Since late 2005, we've been serving our pages as XHTML v1.1, using the application/xhtml+xml MIME type for those browsers - notably FireFox, Opera & Safari - that understand it. (To do this, we used server-side scripting to set the MIME type in the header. For more about the technique, read this 2005 article - "Are You Serving XHTML with the Wrong MIME Type?")

XHTML v1.1 has only negligible coding changes from XHTML v1.0 strict. However, unlike XHTML v1.0, its supposed to be served as an XML document (hence the MIME type). So what? Well, serving XML-based web documents (XHTML v1.1 as application/xhtml+xml) comes at a huge price and we're tired of paying it (and our readers are too - *cough* most notably ¥åßßå).

Originally, we viewed XHTML v1.0 as predecessor of HTML, since it was standard-based and eliminated the problems of proprietary tags and sloppy coding. We blindly migrated to XHTML v1.1, thinking we were further future-proofing our pages. HA!

The future direction of the web (XHTML and HTML) is muddled. Consider: HTML isn't being phased out; developers of browsers such as FireFox, Opera and Safari are lobbying for (and developing) HTML 5; the W3C has renewed the HTML working group; and the Chief Technical Officer of Opera says, "I don't think XHTML is a realistic option for the masses. HTML 5 is it." [sources]

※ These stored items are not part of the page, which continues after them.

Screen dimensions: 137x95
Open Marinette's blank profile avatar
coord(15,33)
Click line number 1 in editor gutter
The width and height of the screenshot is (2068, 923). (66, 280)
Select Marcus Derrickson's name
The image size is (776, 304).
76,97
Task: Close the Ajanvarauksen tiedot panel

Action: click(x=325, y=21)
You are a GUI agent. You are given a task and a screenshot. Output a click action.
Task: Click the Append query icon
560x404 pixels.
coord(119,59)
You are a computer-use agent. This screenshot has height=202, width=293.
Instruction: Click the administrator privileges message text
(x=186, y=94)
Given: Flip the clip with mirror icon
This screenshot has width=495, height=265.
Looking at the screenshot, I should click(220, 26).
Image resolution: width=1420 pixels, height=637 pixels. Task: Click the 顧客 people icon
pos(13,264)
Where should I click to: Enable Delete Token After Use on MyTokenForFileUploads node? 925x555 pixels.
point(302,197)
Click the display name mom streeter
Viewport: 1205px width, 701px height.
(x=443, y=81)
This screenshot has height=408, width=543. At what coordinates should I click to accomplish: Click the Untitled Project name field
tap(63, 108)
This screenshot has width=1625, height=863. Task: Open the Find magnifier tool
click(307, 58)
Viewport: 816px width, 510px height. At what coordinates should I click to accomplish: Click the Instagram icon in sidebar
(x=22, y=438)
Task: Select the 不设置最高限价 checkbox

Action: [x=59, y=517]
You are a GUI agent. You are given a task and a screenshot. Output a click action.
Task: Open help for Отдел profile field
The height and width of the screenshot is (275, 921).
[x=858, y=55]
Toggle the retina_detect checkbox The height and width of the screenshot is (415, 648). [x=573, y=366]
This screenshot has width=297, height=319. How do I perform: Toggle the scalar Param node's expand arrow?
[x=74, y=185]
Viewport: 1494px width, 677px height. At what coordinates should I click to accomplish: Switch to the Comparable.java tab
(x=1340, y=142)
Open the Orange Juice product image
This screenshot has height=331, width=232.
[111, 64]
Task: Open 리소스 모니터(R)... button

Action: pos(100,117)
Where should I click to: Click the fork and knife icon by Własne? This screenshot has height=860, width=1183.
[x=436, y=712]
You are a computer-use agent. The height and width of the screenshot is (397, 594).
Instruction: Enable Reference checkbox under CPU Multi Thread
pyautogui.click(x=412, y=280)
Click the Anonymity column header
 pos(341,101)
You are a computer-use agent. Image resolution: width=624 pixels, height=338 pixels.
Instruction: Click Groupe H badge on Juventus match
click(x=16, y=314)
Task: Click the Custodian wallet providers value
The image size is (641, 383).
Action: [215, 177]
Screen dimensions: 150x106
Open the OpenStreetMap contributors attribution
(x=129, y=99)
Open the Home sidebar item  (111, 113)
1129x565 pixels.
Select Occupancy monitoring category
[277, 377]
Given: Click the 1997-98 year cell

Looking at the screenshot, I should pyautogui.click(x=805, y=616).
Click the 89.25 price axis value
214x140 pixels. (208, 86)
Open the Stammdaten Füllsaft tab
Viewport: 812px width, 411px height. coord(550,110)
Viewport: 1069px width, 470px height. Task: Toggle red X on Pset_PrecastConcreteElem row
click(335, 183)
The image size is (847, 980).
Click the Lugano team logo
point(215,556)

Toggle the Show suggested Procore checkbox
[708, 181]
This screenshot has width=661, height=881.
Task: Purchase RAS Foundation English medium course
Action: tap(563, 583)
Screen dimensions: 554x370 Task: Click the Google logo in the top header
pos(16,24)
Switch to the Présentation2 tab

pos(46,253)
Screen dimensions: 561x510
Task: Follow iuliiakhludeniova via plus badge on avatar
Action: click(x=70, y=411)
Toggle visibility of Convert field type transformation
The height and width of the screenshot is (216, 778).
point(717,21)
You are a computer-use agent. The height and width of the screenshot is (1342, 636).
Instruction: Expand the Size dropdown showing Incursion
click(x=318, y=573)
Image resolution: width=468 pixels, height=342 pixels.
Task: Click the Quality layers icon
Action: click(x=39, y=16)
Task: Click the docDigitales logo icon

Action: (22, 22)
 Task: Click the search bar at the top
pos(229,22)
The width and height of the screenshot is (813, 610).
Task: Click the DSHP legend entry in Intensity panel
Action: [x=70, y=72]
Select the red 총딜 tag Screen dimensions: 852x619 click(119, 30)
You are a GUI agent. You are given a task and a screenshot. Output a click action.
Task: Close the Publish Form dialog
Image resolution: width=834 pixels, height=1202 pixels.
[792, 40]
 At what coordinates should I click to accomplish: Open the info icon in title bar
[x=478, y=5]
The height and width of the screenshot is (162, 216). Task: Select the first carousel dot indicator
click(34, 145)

To find out what price our readers will no longer have to pay, and more about XHTML v2.0 and HTML 5 ... read on

The XML Price Tag

An XHTML document is meant to be cleanly written and well formed. Web pages that are sent and read as true XML documents (XHTML v1.1 Doctype with an application/xhtml+xml MIME type) are not flexible with errors. If a browser (or user agent) hits a page with even a single error, it stops reading the page and spits out a "parsing error" message, rather than a web page.

This is supposed to be a benefit?! To paraphrase, "By requiring documents to be well-formed (error-free), it eliminates compatibility issues between incorrectly written code and browser-specific error handling. It also (theoretically) provides a web page author immediate indication of an error."

The trouble is (for us) that we often write/view articles on this website in Internet Explorer, which can't do the whole XML thing and we never see this error. (IE treats the page like plain old HTML and trys to get around the error - often successfully - rather than toss out a fat error message).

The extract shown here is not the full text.